TAT Deputy Marketing Governor for Asia Thanet Phetsuwan said the tourism sector’s strong growth would be boosted by some countries’ reopening. Taiwan, Hong Kong, and Japan are expected to reopen their borders this year’s last quarter.
In addition, increased tourist demand may stimulate the number of flights and seat capacity, addressing the lack of seats, an obstacle that has impeded recovery.
The move would also strengthen the short-haul market after the rapid reopening and active resumption of flights allowed India and South East Asia to lead the way to recovery in this year’s first eight months.
The latest tourism-related reports showed the biggest growth was in the Malaysian market, especially among travelers passing through Songkhla’s border checkpoint. The group represented more than 400,000 of the total 1 million tourists who traveled from Malaysia.
To mark the key milestone in post-Covid recovery, the TAT plans to hold a celebration in Kuala Lumpur called “1 million thanks.”
According to Mr. Thanet, India could be the next market to hit the million mark as more airlines hope to add new routes to second-tier cities. Also, 561,656 tourists from India have visited Thailand so far.
Meanwhile, the travel sentiment tracker by India’s Business Travel Trade agency showed momentum getting stronger in the latest quarter, with Thailand being the top short-haul destination for tourists at 66%.
Mr. Thanet said that as recent traffic to the kingdom shows, all Asian countries except China have resumed. Around 6.5 million of the 10 million international tourists arriving this year are expected to come from Asia.
However, the inconvenient entry process and tedious visa application are obstacles for tourists.
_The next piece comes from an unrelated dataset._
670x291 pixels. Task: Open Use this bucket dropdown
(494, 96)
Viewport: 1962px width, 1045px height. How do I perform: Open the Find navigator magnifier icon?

TAT’s deputy governor for marketing said tourists were not worried about the visa fee but about the inconvenient process, with many opting to get the document on arrival and facing long queues at airports.
Previously, Thailand had tried electronic visa applications in China, but the test was interrupted by the pandemic.
However, Mr. Thanet believes that restarting the application system would soon give the tourism industry a better boost. He also said that Indian tourists faced similar problems.